What is expected: Copy out the following lines word for word.

Records for processing:
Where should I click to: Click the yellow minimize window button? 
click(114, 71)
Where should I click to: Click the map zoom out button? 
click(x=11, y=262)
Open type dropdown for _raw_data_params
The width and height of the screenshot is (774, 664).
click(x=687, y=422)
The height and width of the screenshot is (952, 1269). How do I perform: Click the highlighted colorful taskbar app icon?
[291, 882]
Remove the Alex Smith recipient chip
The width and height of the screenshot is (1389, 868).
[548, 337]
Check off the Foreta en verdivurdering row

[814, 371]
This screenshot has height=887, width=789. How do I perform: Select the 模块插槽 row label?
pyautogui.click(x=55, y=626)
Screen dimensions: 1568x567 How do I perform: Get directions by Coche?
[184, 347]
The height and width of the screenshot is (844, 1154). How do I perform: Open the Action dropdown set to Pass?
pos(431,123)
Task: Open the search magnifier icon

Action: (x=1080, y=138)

Exercise result:
Where should I click to: Click the yellow minimize window button? 
click(114, 71)
Where should I click to: Click the map zoom out button? 
click(x=11, y=262)
Open type dropdown for _raw_data_params
The width and height of the screenshot is (774, 664).
click(x=687, y=422)
The height and width of the screenshot is (952, 1269). How do I perform: Click the highlighted colorful taskbar app icon?
[291, 882]
Remove the Alex Smith recipient chip
The width and height of the screenshot is (1389, 868).
[548, 337]
Check off the Foreta en verdivurdering row

[814, 371]
This screenshot has height=887, width=789. How do I perform: Select the 模块插槽 row label?
pyautogui.click(x=55, y=626)
Screen dimensions: 1568x567 How do I perform: Get directions by Coche?
[184, 347]
The height and width of the screenshot is (844, 1154). How do I perform: Open the Action dropdown set to Pass?
pos(431,123)
Task: Open the search magnifier icon

Action: (x=1080, y=138)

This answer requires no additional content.